The Agriculture Department was “working towards implementing November 2025 full benefit issuances in compliance” with the order and “will complete the processes necessary to make funds available” on Saturday, wrote Patrick A. Penn, deputy under secretary for Food, Nutrition and Consumer Services within the department. The department, as well as state officials who received the notice, shared copies of it with The Washington Post.
Before the administration petitioned the Supreme Court, the North Carolina Department of Health and Human Services said it had received notice Friday that the Agriculture Department “will fully fund November” Snap benefits. The North Carolina agency said in a statement that as it “works with federal partners to get the remainder of November processed, beneficiaries could see the additional funds” on their cards this weekend.
State officials sought to figure out Saturday what to make of the evolving landscape regarding the benefits. One official called it “a rapidly shifting situation”.
A spokesperson for the Missouri Department of Social Services said that agency anticipated people in the state would start receiving their Snap benefits by the middle of next week. The timeline would remain the same whether people are receiving partial or complete benefits, the spokesperson said.
Other officials, meanwhile, had said they were moving ahead to hand out benefits or preparing to do so. The office of Oregon Governor Tina Kotek, a Democrat, said in a statement that at her direction, the state’s Department of Human Services had “worked through the night to issue full November benefits by Friday morning [local time] so families across the state can access the food they need”.
Plaintiffs in the court case McConnell had before him – a group that includes non-profits and several cities warning they will have to divert resources to support families that rely on Snap aid – said the Trump administration’s arguments about the funding “callously disregard the grave harm” facing millions of people without the benefits.

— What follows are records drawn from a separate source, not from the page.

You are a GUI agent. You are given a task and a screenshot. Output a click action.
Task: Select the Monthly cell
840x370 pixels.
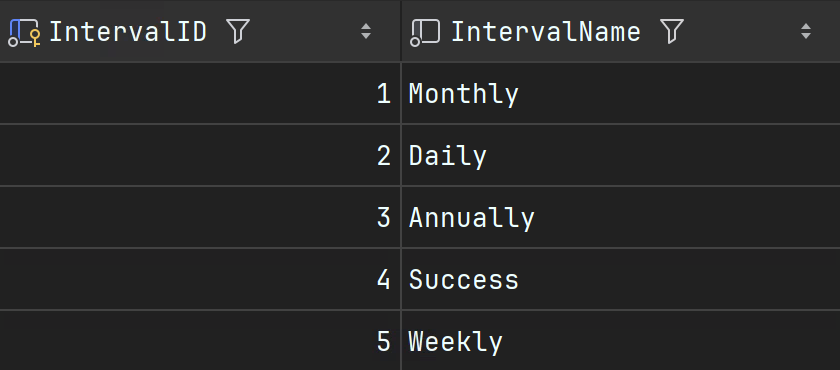click(x=621, y=94)
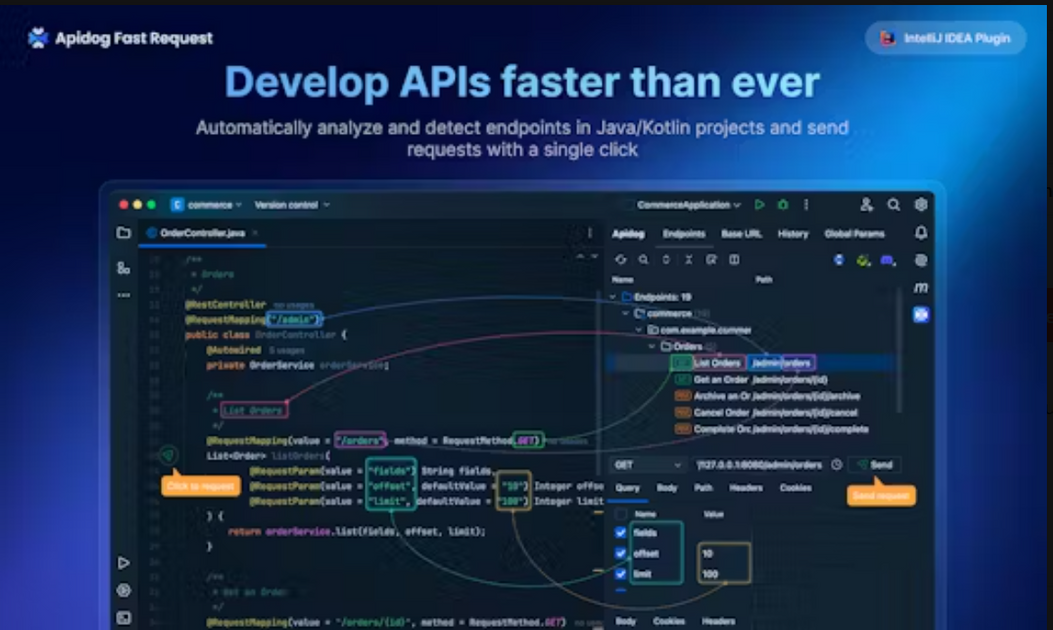This screenshot has height=630, width=1053.
Task: Disable the offset query parameter checkbox
Action: (x=622, y=554)
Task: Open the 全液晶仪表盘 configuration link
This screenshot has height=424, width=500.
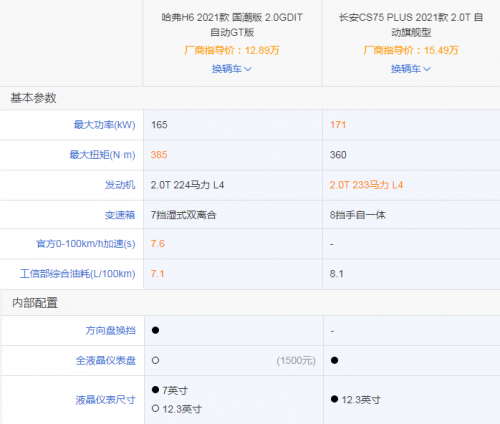Action: tap(106, 360)
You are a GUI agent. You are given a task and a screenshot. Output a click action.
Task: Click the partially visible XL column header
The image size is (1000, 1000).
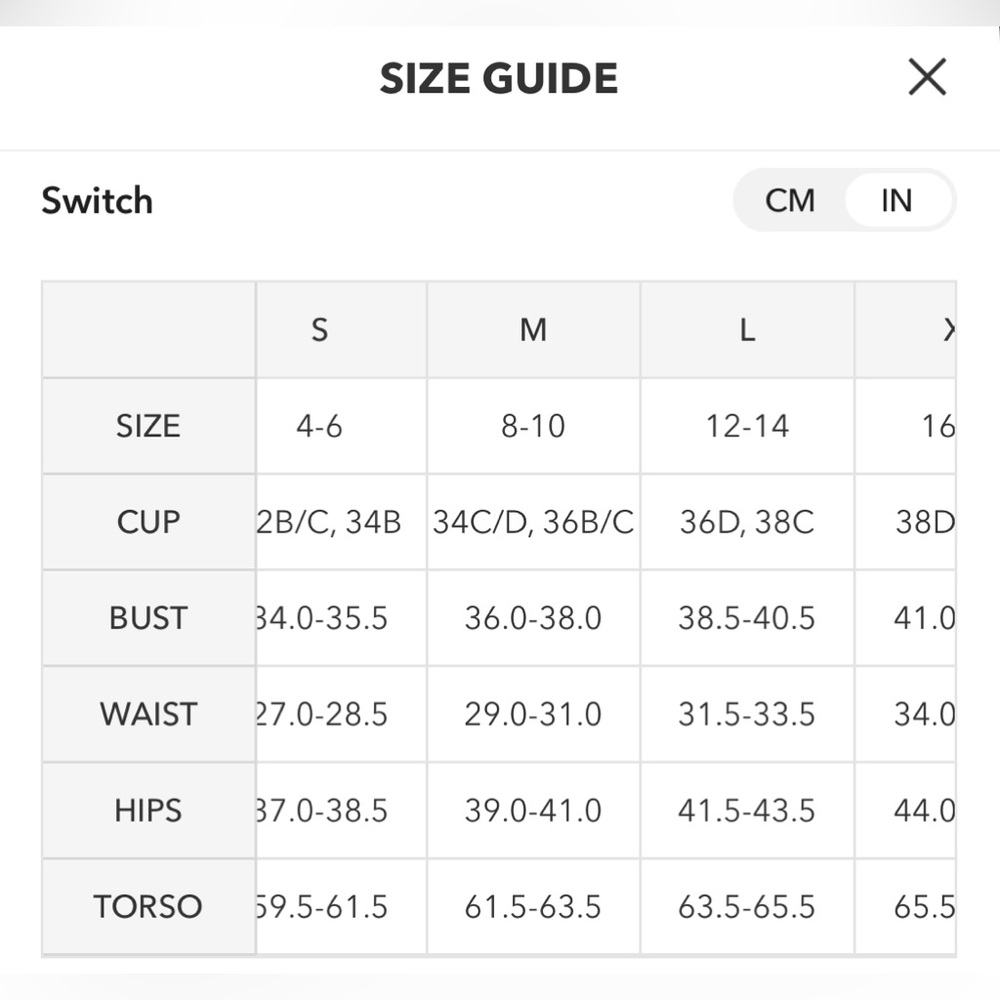(906, 330)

“For an entire week now, these families have gone without urgently needed assistance to meet their basic nutritional needs,” they wrote in a court filing Friday.
In court papers, plaintiffs in the case said granting even a brief stay of McConnell’s order could severely hurt the public.
Millions of people will go hungry without Snap benefits, they wrote. And the problems expand outward, they continued, writing that organisations and cities trying to help fill the gap are facing staffing strains and struggling to provide resources and help in other areas.
McConnell, in his order, expressed incredulity at the Trump administration’s argument it could not tap other funding sources, writing the administration was prioritising “a hypothetical disruption in child food assistance” that could occur next May, if at all.
“It defies belief” the administration would focus on that potential funding disruption in the future “over the very real and immediate risk of children being deprived of their food assistance today”, McConnell wrote.